> [Data to use]
Segment Open
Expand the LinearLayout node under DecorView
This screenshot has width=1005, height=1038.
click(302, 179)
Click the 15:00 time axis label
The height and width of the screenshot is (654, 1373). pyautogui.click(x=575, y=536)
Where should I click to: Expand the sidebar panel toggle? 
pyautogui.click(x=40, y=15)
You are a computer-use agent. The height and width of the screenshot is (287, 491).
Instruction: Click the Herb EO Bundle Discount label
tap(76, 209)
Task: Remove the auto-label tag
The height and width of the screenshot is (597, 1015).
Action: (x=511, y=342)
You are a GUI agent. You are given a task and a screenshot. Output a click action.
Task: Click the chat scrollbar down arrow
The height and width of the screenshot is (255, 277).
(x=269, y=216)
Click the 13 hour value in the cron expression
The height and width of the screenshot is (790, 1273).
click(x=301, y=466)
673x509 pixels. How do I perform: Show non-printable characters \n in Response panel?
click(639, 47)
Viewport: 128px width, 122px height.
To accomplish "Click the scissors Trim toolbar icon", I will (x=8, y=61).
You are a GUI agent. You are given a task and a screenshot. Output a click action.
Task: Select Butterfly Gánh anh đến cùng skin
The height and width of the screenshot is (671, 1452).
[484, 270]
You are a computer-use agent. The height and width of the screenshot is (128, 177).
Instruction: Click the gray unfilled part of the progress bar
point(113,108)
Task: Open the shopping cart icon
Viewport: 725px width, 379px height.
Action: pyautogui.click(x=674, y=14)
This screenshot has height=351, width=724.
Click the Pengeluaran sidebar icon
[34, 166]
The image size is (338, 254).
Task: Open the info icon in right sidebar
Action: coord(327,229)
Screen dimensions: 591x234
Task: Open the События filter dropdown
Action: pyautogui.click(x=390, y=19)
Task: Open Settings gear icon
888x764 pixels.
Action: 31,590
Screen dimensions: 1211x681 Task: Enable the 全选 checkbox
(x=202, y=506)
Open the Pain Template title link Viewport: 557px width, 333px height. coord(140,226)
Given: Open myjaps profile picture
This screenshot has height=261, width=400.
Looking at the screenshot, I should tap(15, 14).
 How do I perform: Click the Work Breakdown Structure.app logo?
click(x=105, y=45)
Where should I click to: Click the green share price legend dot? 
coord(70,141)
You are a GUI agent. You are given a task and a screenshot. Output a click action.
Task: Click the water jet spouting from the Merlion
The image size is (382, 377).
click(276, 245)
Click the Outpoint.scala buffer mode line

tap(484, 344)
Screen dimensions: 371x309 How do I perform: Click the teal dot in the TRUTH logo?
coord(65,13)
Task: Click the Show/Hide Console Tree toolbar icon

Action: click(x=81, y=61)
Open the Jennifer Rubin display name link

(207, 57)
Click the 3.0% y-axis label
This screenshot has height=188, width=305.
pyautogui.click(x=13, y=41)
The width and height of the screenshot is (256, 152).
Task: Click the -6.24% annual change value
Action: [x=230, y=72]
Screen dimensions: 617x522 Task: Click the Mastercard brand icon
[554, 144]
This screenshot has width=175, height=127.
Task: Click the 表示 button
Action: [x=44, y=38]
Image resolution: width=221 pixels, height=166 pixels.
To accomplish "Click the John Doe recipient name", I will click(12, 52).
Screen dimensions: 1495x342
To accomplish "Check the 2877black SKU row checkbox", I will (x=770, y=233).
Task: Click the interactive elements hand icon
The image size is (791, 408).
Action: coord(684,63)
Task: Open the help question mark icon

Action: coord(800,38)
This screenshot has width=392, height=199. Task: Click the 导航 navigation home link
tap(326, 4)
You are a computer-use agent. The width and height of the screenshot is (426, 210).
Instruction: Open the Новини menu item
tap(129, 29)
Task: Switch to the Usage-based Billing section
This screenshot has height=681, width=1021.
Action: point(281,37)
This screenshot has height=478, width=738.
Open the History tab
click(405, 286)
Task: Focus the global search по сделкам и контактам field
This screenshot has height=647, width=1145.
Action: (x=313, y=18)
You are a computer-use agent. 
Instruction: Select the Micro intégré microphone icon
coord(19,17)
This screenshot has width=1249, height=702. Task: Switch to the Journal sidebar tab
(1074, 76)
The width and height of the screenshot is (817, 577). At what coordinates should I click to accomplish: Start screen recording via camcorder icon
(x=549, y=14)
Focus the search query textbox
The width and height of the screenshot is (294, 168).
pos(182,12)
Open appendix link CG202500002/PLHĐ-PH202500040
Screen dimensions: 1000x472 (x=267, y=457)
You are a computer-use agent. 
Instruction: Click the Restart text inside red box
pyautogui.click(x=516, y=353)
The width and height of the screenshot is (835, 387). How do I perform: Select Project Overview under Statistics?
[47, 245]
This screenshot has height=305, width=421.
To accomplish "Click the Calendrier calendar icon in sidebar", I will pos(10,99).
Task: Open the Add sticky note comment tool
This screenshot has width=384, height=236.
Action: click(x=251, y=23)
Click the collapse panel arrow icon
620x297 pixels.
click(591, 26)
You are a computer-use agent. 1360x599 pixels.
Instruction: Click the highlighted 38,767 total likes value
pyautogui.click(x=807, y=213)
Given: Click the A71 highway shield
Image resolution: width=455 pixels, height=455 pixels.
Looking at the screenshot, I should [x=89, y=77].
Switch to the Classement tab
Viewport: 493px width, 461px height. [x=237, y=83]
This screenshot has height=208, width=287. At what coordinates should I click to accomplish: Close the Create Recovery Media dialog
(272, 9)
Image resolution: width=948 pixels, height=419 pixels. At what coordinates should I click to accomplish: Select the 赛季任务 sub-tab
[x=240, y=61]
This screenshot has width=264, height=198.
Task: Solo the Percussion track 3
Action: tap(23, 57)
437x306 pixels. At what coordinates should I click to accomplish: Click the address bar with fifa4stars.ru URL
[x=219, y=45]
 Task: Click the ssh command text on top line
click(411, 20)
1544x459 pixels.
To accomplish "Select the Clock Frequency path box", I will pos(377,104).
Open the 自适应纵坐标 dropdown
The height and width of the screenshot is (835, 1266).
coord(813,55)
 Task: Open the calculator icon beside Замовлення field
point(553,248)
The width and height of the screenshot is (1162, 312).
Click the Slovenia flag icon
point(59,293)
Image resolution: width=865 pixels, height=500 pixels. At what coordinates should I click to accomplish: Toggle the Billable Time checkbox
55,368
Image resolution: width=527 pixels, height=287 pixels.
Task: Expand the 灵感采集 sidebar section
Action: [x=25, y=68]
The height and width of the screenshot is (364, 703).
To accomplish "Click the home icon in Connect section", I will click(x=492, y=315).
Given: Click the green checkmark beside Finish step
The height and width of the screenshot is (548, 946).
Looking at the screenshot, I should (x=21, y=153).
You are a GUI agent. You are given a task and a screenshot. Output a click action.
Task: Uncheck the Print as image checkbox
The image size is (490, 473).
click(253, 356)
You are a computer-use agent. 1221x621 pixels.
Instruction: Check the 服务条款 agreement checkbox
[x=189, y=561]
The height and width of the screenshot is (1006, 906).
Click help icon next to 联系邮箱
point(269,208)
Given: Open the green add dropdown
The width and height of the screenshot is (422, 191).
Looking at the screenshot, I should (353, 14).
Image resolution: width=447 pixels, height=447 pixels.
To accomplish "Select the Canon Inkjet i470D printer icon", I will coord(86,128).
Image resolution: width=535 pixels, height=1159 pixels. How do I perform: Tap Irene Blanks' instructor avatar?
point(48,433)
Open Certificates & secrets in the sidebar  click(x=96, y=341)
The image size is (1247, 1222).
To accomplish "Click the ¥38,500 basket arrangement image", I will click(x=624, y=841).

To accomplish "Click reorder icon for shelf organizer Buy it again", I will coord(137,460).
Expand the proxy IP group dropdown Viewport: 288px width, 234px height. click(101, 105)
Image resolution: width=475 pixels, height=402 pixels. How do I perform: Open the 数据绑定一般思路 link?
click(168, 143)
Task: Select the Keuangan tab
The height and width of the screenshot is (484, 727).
Segment Closed
> [To do] Provide a faithful, complete copy of the entries above.

> [Answer space]
Expand the LinearLayout node under DecorView
This screenshot has width=1005, height=1038.
click(302, 179)
Click the 15:00 time axis label
The height and width of the screenshot is (654, 1373). pyautogui.click(x=575, y=536)
Where should I click to: Expand the sidebar panel toggle? 
pyautogui.click(x=40, y=15)
You are a computer-use agent. The height and width of the screenshot is (287, 491).
Instruction: Click the Herb EO Bundle Discount label
tap(76, 209)
Task: Remove the auto-label tag
The height and width of the screenshot is (597, 1015).
Action: (x=511, y=342)
You are a GUI agent. You are given a task and a screenshot. Output a click action.
Task: Click the chat scrollbar down arrow
The height and width of the screenshot is (255, 277).
(x=269, y=216)
Click the 13 hour value in the cron expression
The height and width of the screenshot is (790, 1273).
click(x=301, y=466)
673x509 pixels. How do I perform: Show non-printable characters \n in Response panel?
click(639, 47)
Viewport: 128px width, 122px height.
To accomplish "Click the scissors Trim toolbar icon", I will (x=8, y=61).
You are a GUI agent. You are given a task and a screenshot. Output a click action.
Task: Select Butterfly Gánh anh đến cùng skin
The height and width of the screenshot is (671, 1452).
[484, 270]
You are a computer-use agent. The height and width of the screenshot is (128, 177).
Instruction: Click the gray unfilled part of the progress bar
point(113,108)
Task: Open the shopping cart icon
Viewport: 725px width, 379px height.
Action: pyautogui.click(x=674, y=14)
This screenshot has height=351, width=724.
Click the Pengeluaran sidebar icon
[34, 166]
The image size is (338, 254).
Task: Open the info icon in right sidebar
Action: coord(327,229)
Screen dimensions: 591x234
Task: Open the События filter dropdown
Action: pyautogui.click(x=390, y=19)
Task: Open Settings gear icon
888x764 pixels.
Action: 31,590
Screen dimensions: 1211x681 Task: Enable the 全选 checkbox
(x=202, y=506)
Open the Pain Template title link Viewport: 557px width, 333px height. coord(140,226)
Given: Open myjaps profile picture
This screenshot has height=261, width=400.
Looking at the screenshot, I should tap(15, 14).
 How do I perform: Click the Work Breakdown Structure.app logo?
click(x=105, y=45)
Where should I click to: Click the green share price legend dot? 
coord(70,141)
You are a GUI agent. You are given a task and a screenshot. Output a click action.
Task: Click the water jet spouting from the Merlion
The image size is (382, 377).
click(276, 245)
Click the Outpoint.scala buffer mode line

tap(484, 344)
Screen dimensions: 371x309 How do I perform: Click the teal dot in the TRUTH logo?
coord(65,13)
Task: Click the Show/Hide Console Tree toolbar icon

Action: click(x=81, y=61)
Open the Jennifer Rubin display name link

(207, 57)
Click the 3.0% y-axis label
This screenshot has height=188, width=305.
pyautogui.click(x=13, y=41)
The width and height of the screenshot is (256, 152).
Task: Click the -6.24% annual change value
Action: [x=230, y=72]
Screen dimensions: 617x522 Task: Click the Mastercard brand icon
[554, 144]
This screenshot has width=175, height=127.
Task: Click the 表示 button
Action: [x=44, y=38]
Image resolution: width=221 pixels, height=166 pixels.
To accomplish "Click the John Doe recipient name", I will click(12, 52).
Screen dimensions: 1495x342
To accomplish "Check the 2877black SKU row checkbox", I will (x=770, y=233).
Task: Click the interactive elements hand icon
The image size is (791, 408).
Action: coord(684,63)
Task: Open the help question mark icon

Action: coord(800,38)
This screenshot has width=392, height=199. Task: Click the 导航 navigation home link
tap(326, 4)
You are a computer-use agent. The width and height of the screenshot is (426, 210).
Instruction: Open the Новини menu item
tap(129, 29)
Task: Switch to the Usage-based Billing section
This screenshot has height=681, width=1021.
Action: point(281,37)
This screenshot has height=478, width=738.
Open the History tab
click(405, 286)
Task: Focus the global search по сделкам и контактам field
This screenshot has height=647, width=1145.
Action: (x=313, y=18)
You are a computer-use agent. 
Instruction: Select the Micro intégré microphone icon
coord(19,17)
This screenshot has width=1249, height=702. Task: Switch to the Journal sidebar tab
(1074, 76)
The width and height of the screenshot is (817, 577). At what coordinates should I click to accomplish: Start screen recording via camcorder icon
(x=549, y=14)
Focus the search query textbox
The width and height of the screenshot is (294, 168).
pos(182,12)
Open appendix link CG202500002/PLHĐ-PH202500040
Screen dimensions: 1000x472 (x=267, y=457)
You are a computer-use agent. 
Instruction: Click the Restart text inside red box
pyautogui.click(x=516, y=353)
The width and height of the screenshot is (835, 387). How do I perform: Select Project Overview under Statistics?
[47, 245]
This screenshot has height=305, width=421.
To accomplish "Click the Calendrier calendar icon in sidebar", I will pos(10,99).
Task: Open the Add sticky note comment tool
This screenshot has width=384, height=236.
Action: click(x=251, y=23)
Click the collapse panel arrow icon
620x297 pixels.
click(591, 26)
You are a computer-use agent. 1360x599 pixels.
Instruction: Click the highlighted 38,767 total likes value
pyautogui.click(x=807, y=213)
Given: Click the A71 highway shield
Image resolution: width=455 pixels, height=455 pixels.
Looking at the screenshot, I should [x=89, y=77].
Switch to the Classement tab
Viewport: 493px width, 461px height. [x=237, y=83]
This screenshot has height=208, width=287. At what coordinates should I click to accomplish: Close the Create Recovery Media dialog
(272, 9)
Image resolution: width=948 pixels, height=419 pixels. At what coordinates should I click to accomplish: Select the 赛季任务 sub-tab
[x=240, y=61]
This screenshot has width=264, height=198.
Task: Solo the Percussion track 3
Action: tap(23, 57)
437x306 pixels. At what coordinates should I click to accomplish: Click the address bar with fifa4stars.ru URL
[x=219, y=45]
 Task: Click the ssh command text on top line
click(411, 20)
1544x459 pixels.
To accomplish "Select the Clock Frequency path box", I will pos(377,104).
Open the 自适应纵坐标 dropdown
The height and width of the screenshot is (835, 1266).
coord(813,55)
 Task: Open the calculator icon beside Замовлення field
point(553,248)
The width and height of the screenshot is (1162, 312).
Click the Slovenia flag icon
point(59,293)
Image resolution: width=865 pixels, height=500 pixels. At what coordinates should I click to accomplish: Toggle the Billable Time checkbox
55,368
Image resolution: width=527 pixels, height=287 pixels.
Task: Expand the 灵感采集 sidebar section
Action: [x=25, y=68]
The height and width of the screenshot is (364, 703).
To accomplish "Click the home icon in Connect section", I will click(x=492, y=315).
Given: Click the green checkmark beside Finish step
The height and width of the screenshot is (548, 946).
Looking at the screenshot, I should (x=21, y=153).
You are a GUI agent. You are given a task and a screenshot. Output a click action.
Task: Uncheck the Print as image checkbox
The image size is (490, 473).
click(253, 356)
You are a computer-use agent. 1221x621 pixels.
Instruction: Check the 服务条款 agreement checkbox
[x=189, y=561]
The height and width of the screenshot is (1006, 906).
Click help icon next to 联系邮箱
point(269,208)
Given: Open the green add dropdown
The width and height of the screenshot is (422, 191).
Looking at the screenshot, I should (353, 14).
Image resolution: width=447 pixels, height=447 pixels.
To accomplish "Select the Canon Inkjet i470D printer icon", I will coord(86,128).
Image resolution: width=535 pixels, height=1159 pixels. How do I perform: Tap Irene Blanks' instructor avatar?
point(48,433)
Open Certificates & secrets in the sidebar  click(x=96, y=341)
The image size is (1247, 1222).
To accomplish "Click the ¥38,500 basket arrangement image", I will click(x=624, y=841).

To accomplish "Click reorder icon for shelf organizer Buy it again", I will coord(137,460).
Expand the proxy IP group dropdown Viewport: 288px width, 234px height. click(101, 105)
Image resolution: width=475 pixels, height=402 pixels. How do I perform: Open the 数据绑定一般思路 link?
click(168, 143)
Task: Select the Keuangan tab
The height and width of the screenshot is (484, 727).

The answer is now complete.